Overview
Qwen3-1.7B-Base Overview
Qwen3-1.7B-Base is a 1.7 billion parameter causal language model from the Qwen3 series, pre-trained on an expanded, high-quality corpus of 36 trillion tokens covering 119 languages. This represents a significant increase in language coverage and data richness compared to its predecessor, Qwen2.5, including coding, STEM, reasoning, and multilingual data.
Key Advancements
- Expanded Pre-training Corpus: Utilizes 36 trillion tokens across 119 languages, with a focus on high-quality data for diverse tasks.

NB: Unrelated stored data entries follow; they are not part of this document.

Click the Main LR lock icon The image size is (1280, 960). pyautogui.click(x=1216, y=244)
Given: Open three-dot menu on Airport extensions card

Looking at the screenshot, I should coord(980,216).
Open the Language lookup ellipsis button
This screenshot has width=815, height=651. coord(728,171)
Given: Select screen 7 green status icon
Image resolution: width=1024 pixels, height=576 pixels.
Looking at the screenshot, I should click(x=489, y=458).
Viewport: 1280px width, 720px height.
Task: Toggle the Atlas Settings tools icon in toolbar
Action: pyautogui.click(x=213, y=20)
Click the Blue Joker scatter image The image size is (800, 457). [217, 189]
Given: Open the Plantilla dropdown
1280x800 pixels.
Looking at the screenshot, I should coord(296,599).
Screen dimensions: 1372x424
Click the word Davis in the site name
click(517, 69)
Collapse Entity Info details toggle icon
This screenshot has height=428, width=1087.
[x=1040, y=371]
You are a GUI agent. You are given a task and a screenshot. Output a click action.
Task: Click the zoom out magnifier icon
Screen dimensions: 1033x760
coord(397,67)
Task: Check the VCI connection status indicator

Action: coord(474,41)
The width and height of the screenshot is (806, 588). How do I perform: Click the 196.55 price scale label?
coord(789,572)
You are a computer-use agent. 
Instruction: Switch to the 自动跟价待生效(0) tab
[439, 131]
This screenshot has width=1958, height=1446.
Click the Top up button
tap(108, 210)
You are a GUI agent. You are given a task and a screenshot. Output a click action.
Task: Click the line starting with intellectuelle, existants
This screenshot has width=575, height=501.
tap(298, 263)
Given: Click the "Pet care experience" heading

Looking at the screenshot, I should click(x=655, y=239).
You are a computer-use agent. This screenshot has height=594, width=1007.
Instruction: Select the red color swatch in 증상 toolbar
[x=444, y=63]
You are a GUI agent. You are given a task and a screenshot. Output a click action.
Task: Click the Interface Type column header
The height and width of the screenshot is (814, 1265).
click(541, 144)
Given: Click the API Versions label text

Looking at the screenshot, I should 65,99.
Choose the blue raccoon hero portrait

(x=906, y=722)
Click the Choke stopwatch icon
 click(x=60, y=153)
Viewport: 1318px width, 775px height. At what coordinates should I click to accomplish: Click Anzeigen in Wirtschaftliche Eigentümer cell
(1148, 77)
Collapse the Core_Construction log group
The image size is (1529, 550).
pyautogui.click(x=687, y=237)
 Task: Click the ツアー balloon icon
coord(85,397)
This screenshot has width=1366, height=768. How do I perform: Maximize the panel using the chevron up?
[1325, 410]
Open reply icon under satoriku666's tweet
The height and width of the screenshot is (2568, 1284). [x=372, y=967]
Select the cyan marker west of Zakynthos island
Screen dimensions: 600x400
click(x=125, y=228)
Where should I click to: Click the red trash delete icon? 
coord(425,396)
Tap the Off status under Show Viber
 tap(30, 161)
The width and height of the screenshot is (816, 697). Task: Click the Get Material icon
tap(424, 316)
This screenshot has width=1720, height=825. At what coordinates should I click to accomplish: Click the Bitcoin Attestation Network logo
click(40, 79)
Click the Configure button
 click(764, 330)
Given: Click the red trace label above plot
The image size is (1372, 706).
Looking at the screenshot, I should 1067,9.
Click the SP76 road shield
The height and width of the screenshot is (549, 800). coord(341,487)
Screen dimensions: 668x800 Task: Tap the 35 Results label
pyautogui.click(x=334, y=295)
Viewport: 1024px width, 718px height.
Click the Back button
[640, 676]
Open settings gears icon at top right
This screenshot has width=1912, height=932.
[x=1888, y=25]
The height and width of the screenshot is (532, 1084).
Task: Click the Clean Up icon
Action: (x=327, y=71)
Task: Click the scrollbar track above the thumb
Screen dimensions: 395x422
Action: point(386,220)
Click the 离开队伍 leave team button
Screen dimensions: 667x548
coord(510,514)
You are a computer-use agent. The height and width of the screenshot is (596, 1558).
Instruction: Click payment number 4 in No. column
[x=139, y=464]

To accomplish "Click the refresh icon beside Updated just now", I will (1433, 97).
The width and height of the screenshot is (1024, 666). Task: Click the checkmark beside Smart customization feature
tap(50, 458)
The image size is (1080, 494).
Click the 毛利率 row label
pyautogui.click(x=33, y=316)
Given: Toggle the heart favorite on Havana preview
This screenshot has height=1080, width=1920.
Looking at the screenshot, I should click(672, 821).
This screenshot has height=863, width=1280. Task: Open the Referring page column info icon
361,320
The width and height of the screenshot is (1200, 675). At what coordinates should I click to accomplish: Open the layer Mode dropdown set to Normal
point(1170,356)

- Architectural Refinements: Incorporates training techniques like global-batch load balancing loss (for MoE models) and qk layernorm for all models, enhancing stability and overall performance.
- Three-stage Pre-training: Progresses from general language modeling to specialized reasoning skills (STEM, coding) and finally to long-context comprehension, extending up to 32,768 tokens.
- Scaling Law Guided Tuning: Hyperparameters are systematically tuned across the pre-training pipeline for optimal training dynamics and performance.
Model Specifications
- Parameters: 1.7 billion (1.4 billion non-embedding)
- Layers: 28
- Attention Heads (GQA): 16 for Q, 8 for KV
- Context Length: 32,768 tokens
This model is suitable for applications requiring robust language understanding and generation, particularly benefiting from its extensive multilingual training and enhanced reasoning capabilities within a substantial context window.